Катя с неожиданной силой тащит меня и сестру в самую гущу тростника. Сестра краснеет от гнева, пытается ущипнуть Комарову за тощее предплечье, та уворачивается, кусает сестру за палец.
На солнце грязь застывает в сероватую корку. Комарова спорит с сестрой, как лучше поступить: дождаться, когда корка засохнет, чтобы потом сколупать ее ногтями, или помыться в реке.
– Ты мне скажи, Катька, откуда такие, как ты, вообще берутся?
– Не нравится – не ешь.
Сестра пожимает плечами, трет переносицу, замечает, что палец тоже вымазан в грязи, и спускается к реке. Я иду за ней. Комарова подскакивает, зло кричит нам вслед:
– А я подожду, когда засохнет и само отвалится! А вы – городские мокрые курицы!
По вечерам в деревне часто нет электричества, и мы сидим при свечах: сестра рисует карандашами в блокноте, я читаю. По столу, накрытому истертой клеенкой, ползет, осторожно переставляя ноги, крупный черный жук. Дойдя до края пульсирующего кругляша света, жук замирает.
– Слушай, там правда был утопленник?
– Комарица говорит, был.
– Ну, то комарица…
Сестра подталкивает жука карандашом, тот с сухим щелчком переворачивается на спину и притворяется мертвым.
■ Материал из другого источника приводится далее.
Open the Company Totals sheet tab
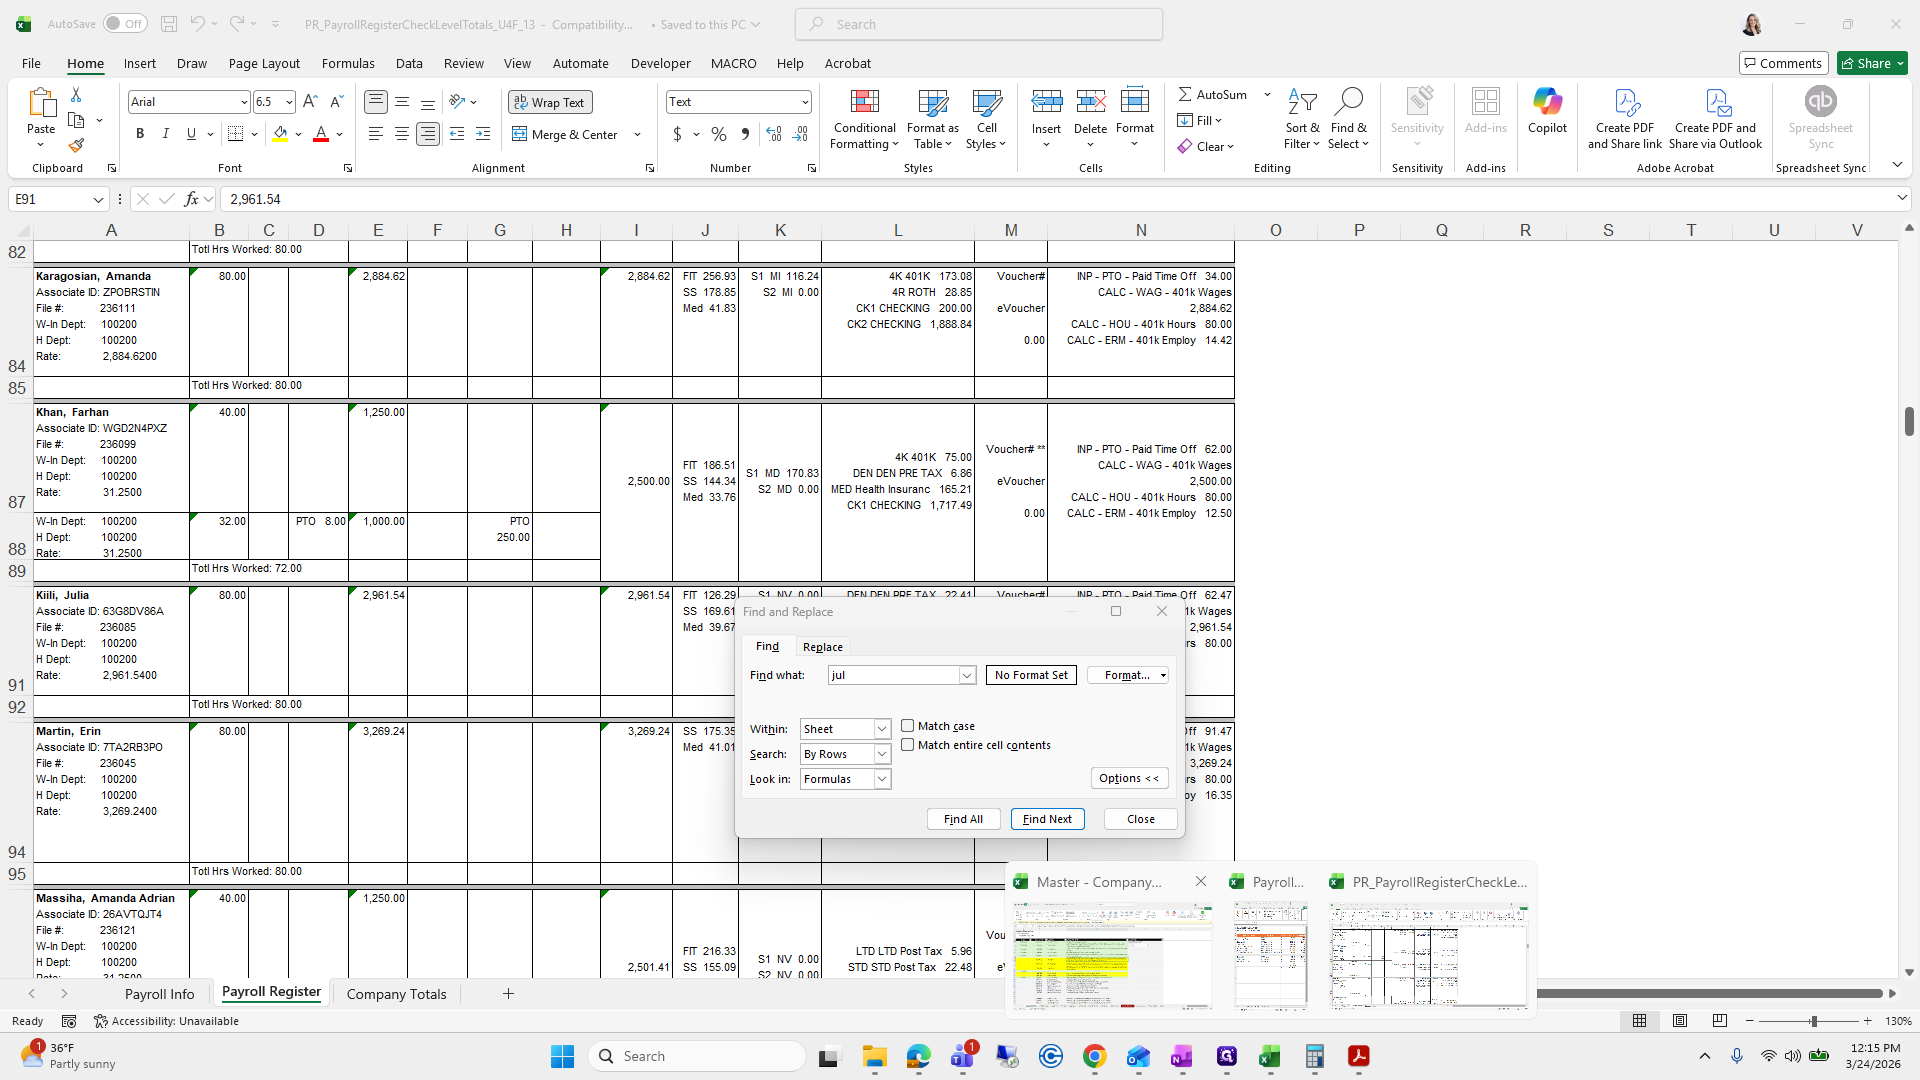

Во сне сестра стонет, вертится, наконец падает с кровати. Бабушка поднимает ее, сидит над ней всю ночь, поминутно наклоняется, прислушивается к ее дыханию, трогает ей лоб, что-то тихо шепчет.
Младшая Комарова с утра стоит под окнами: руки по швам, голова запрокинута, нос в веснушках, нечесаные белые пряди.
– Городски-и-и-е! А-уу! Городски-и-и-е! Че не выхо-о-дите?!
– Сестра болеет, температура у нее!
Комарова задумывается, потом снова запрокидывает голову и с видимым удовольствием выкрикивает витиеватое ругательство.
– Ну и дура!
Я захлопываю окно, через две минуты Комарова уже колотит в дверь, взбегает по крутой лестнице на наш второй этаж, лезет в коробку с игрушками, вытаскивает из нее за ухо красного шерстяного кота.
– Подари!
– Обойдешься!
Комарова прижимает кота к груди.
– А ты чем болеешь?
– Так просто…
Сестра отворачивается к стене, ковыряет пальцем дыру в обоях. Комарова молчит, мнет в руках шерстяного кота, теребит грязный подол.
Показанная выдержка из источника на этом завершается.